TLDRs;
- Nvidia’s stock experiences a slight decline as the $20 billion investment in OpenAI is approaching completion.
- OpenAI is aiming for a $100 billion funding round, with potential contributions from Amazon and SoftBank.
- The deal may face regulatory scrutiny due to Nvidia’s dominance in the AI chip market.
- Despite reported tensions, the investment represents a strategic collaboration between Nvidia and OpenAI.
Shares of Nvidia (NVDA) inched down slightly during early trading, even as reports emerged that the tech behemoth is on the verge of finalizing a $20 billion investment in OpenAI. Although the stock’s minor drop might appear inconsistent with the high-profile funding action, analysts point out that investors are considering both the deal’s potential benefits and the regulatory and competitive issues it brings up.

The anticipated investment is part of OpenAI’s ambitious plan to raise up to $100 billion, with other potential contributions from major tech companies such as Amazon and SoftBank, who have reportedly discussed pledges of up to $50 billion and $30 billion, respectively. Regardless of the magnitude, the terms of Nvidia’s involvement are still being negotiated, and the agreement hasn’t been finalized yet.
Scaling Back from a $100 Billion Plan
Its potential $20 billion stake marks a substantial decrease from a previous, more ambitious proposal where the company had discussed investing up to $100 billion in OpenAI’s AI infrastructure development. Sources state that the larger amount was never a binding commitment and slowed down due to internal concerns at Nvidia regarding the project’s size and questions about OpenAI’s business operations.
Jensen Huang, Nvidia’s CEO, has stressed that any investment will be evaluated in phases, “one step at a time”, indicating a cautious approach. This phased strategy underscores Nvidia’s interest in supporting AI development while managing risk.
Regulatory and Market Implications
Experts note that the deal could invite increased scrutiny from regulators. Nvidia supplies crucial hardware for AI research, and its GPUs are extensively used to train and deploy AI models. The funding arrangement has sparked discussions about ‘circular’ investments, where a supplier invests in companies that then buy its products.
Supporters contend this stabilizes GPU demand, but critics fear it could solidify Nvidia’s dominant position in the AI chip market, which analysts estimate to be between 70% and 95%.
The Department of Justice has previously investigated Nvidia for potential antitrust concerns, and a high-profile partnership may reignite debate about whether equity stakes are being used to secure long-term market control.
Collaboration Amid Tensions
Despite past reports of friction between Nvidia and OpenAI, both companies have publicly affirmed their commitment to cooperation.

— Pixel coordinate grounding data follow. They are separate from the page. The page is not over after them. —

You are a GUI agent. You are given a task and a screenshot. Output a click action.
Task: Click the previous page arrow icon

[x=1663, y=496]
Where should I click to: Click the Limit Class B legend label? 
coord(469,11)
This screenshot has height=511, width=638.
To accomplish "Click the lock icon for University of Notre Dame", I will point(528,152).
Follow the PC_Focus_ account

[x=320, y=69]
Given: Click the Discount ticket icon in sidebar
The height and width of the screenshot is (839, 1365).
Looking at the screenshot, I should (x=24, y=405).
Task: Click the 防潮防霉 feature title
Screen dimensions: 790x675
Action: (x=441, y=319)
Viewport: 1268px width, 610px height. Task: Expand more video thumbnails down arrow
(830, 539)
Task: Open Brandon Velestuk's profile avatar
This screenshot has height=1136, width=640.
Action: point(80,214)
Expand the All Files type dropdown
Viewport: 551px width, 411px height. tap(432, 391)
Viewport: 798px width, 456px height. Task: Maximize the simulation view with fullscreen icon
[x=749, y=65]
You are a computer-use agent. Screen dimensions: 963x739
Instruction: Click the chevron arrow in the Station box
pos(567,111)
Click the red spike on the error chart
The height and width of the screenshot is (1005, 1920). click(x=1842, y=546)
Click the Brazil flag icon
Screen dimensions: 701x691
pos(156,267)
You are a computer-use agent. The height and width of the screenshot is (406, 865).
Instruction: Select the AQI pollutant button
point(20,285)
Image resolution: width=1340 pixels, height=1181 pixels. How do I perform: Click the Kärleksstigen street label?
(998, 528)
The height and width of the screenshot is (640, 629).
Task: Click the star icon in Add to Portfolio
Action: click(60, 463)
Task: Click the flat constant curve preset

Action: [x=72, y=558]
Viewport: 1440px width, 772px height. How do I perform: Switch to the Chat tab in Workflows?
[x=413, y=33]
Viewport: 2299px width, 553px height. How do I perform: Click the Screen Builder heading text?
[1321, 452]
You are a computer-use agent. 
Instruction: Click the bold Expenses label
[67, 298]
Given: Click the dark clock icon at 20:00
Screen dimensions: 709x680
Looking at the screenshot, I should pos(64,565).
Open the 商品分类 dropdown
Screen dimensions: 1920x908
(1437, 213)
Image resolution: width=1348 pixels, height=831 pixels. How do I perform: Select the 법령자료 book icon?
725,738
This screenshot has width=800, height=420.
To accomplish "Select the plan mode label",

Huang has described the funding round as potentially Nvidia’s largest investment ever, highlighting the strategic importance of the relationship.
For OpenAI, the influx of capital would aid in accelerating AI research and product development, while Nvidia could benefit from closer ties to one of the industry’s leading AI firms.
Nvidia is nearing a deal to invest $20 billion in OpenAI as part of its latest funding round – Bloomberg
— Evan (@StockMKTNewz)
Market watchers are closely monitoring the stock and the ongoing negotiations. Although Nvidia’s shares have inched down slightly, many investors see the potential partnership as a long-term positive, reflecting confidence in AI growth and the company’s central role in the sector.
As discussions move forward, Nvidia and OpenAI are expected to carefully navigate both commercial opportunities and regulatory obstacles, with the broader AI industry closely observing how this high-stakes collaboration unfolds.